The response must consist of all the records, retyped exactly.

•••

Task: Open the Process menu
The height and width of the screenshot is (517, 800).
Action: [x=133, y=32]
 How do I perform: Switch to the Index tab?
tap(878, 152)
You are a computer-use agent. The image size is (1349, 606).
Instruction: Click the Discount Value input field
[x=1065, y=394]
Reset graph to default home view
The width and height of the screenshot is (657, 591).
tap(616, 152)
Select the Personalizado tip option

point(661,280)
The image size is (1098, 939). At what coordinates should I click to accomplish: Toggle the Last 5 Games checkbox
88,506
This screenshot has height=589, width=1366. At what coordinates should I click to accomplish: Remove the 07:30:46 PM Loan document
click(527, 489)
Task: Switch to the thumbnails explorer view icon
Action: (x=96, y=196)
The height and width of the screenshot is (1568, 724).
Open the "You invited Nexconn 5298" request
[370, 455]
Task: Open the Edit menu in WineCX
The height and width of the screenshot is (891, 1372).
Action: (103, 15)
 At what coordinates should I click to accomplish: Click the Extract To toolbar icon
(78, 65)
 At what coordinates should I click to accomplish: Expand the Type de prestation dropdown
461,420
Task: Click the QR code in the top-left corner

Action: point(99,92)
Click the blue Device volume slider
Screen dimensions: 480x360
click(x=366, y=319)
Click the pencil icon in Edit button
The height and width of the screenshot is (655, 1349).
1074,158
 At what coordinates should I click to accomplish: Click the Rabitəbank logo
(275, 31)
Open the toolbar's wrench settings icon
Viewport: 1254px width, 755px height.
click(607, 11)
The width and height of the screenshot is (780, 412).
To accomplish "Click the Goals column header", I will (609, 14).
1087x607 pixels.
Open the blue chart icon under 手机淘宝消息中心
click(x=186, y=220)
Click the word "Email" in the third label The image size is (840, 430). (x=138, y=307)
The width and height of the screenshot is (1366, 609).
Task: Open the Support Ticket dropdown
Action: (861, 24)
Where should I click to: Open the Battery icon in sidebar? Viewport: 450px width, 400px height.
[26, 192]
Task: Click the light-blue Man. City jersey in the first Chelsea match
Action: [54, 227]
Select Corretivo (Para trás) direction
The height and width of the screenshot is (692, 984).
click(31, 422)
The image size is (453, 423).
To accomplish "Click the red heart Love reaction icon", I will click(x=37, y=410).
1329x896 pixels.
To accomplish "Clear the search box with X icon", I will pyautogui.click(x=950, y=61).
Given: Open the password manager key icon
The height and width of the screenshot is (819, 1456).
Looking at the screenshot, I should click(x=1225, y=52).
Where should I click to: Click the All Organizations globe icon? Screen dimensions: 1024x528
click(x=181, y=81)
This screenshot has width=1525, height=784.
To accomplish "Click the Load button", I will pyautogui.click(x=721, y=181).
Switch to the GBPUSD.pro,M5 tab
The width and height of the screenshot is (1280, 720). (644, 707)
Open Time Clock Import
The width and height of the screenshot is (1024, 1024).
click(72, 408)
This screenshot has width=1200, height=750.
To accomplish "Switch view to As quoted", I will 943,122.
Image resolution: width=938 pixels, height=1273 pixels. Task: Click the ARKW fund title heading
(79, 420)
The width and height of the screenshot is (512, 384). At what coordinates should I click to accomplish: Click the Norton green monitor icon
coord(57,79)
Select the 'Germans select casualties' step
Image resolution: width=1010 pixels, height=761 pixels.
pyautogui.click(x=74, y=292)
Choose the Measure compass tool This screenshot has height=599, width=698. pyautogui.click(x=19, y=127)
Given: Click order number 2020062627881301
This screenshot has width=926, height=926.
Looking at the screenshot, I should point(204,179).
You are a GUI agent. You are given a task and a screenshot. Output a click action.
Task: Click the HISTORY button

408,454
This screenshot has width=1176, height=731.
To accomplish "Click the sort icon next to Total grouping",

•••

* **ANSWER BOX**
Task: Open the Process menu
The height and width of the screenshot is (517, 800).
Action: [x=133, y=32]
 How do I perform: Switch to the Index tab?
tap(878, 152)
You are a computer-use agent. The image size is (1349, 606).
Instruction: Click the Discount Value input field
[x=1065, y=394]
Reset graph to default home view
The width and height of the screenshot is (657, 591).
tap(616, 152)
Select the Personalizado tip option

point(661,280)
The image size is (1098, 939). At what coordinates should I click to accomplish: Toggle the Last 5 Games checkbox
88,506
This screenshot has height=589, width=1366. At what coordinates should I click to accomplish: Remove the 07:30:46 PM Loan document
click(527, 489)
Task: Switch to the thumbnails explorer view icon
Action: (x=96, y=196)
The height and width of the screenshot is (1568, 724).
Open the "You invited Nexconn 5298" request
[370, 455]
Task: Open the Edit menu in WineCX
The height and width of the screenshot is (891, 1372).
Action: (103, 15)
 At what coordinates should I click to accomplish: Click the Extract To toolbar icon
(78, 65)
 At what coordinates should I click to accomplish: Expand the Type de prestation dropdown
461,420
Task: Click the QR code in the top-left corner

Action: point(99,92)
Click the blue Device volume slider
Screen dimensions: 480x360
click(x=366, y=319)
Click the pencil icon in Edit button
The height and width of the screenshot is (655, 1349).
1074,158
 At what coordinates should I click to accomplish: Click the Rabitəbank logo
(275, 31)
Open the toolbar's wrench settings icon
Viewport: 1254px width, 755px height.
click(607, 11)
The width and height of the screenshot is (780, 412).
To accomplish "Click the Goals column header", I will (609, 14).
1087x607 pixels.
Open the blue chart icon under 手机淘宝消息中心
click(x=186, y=220)
Click the word "Email" in the third label The image size is (840, 430). (x=138, y=307)
The width and height of the screenshot is (1366, 609).
Task: Open the Support Ticket dropdown
Action: (861, 24)
Where should I click to: Open the Battery icon in sidebar? Viewport: 450px width, 400px height.
[26, 192]
Task: Click the light-blue Man. City jersey in the first Chelsea match
Action: [54, 227]
Select Corretivo (Para trás) direction
The height and width of the screenshot is (692, 984).
click(31, 422)
The image size is (453, 423).
To accomplish "Click the red heart Love reaction icon", I will click(x=37, y=410).
1329x896 pixels.
To accomplish "Clear the search box with X icon", I will pyautogui.click(x=950, y=61).
Given: Open the password manager key icon
The height and width of the screenshot is (819, 1456).
Looking at the screenshot, I should click(x=1225, y=52).
Where should I click to: Click the All Organizations globe icon? Screen dimensions: 1024x528
click(x=181, y=81)
This screenshot has width=1525, height=784.
To accomplish "Click the Load button", I will pyautogui.click(x=721, y=181).
Switch to the GBPUSD.pro,M5 tab
The width and height of the screenshot is (1280, 720). (644, 707)
Open Time Clock Import
The width and height of the screenshot is (1024, 1024).
click(72, 408)
This screenshot has width=1200, height=750.
To accomplish "Switch view to As quoted", I will 943,122.
Image resolution: width=938 pixels, height=1273 pixels. Task: Click the ARKW fund title heading
(79, 420)
The width and height of the screenshot is (512, 384). At what coordinates should I click to accomplish: Click the Norton green monitor icon
coord(57,79)
Select the 'Germans select casualties' step
Image resolution: width=1010 pixels, height=761 pixels.
pyautogui.click(x=74, y=292)
Choose the Measure compass tool This screenshot has height=599, width=698. pyautogui.click(x=19, y=127)
Given: Click order number 2020062627881301
This screenshot has width=926, height=926.
Looking at the screenshot, I should point(204,179).
You are a GUI agent. You are given a task and a screenshot. Output a click action.
Task: Click the HISTORY button

408,454
This screenshot has width=1176, height=731.
To accomplish "Click the sort icon next to Total grouping",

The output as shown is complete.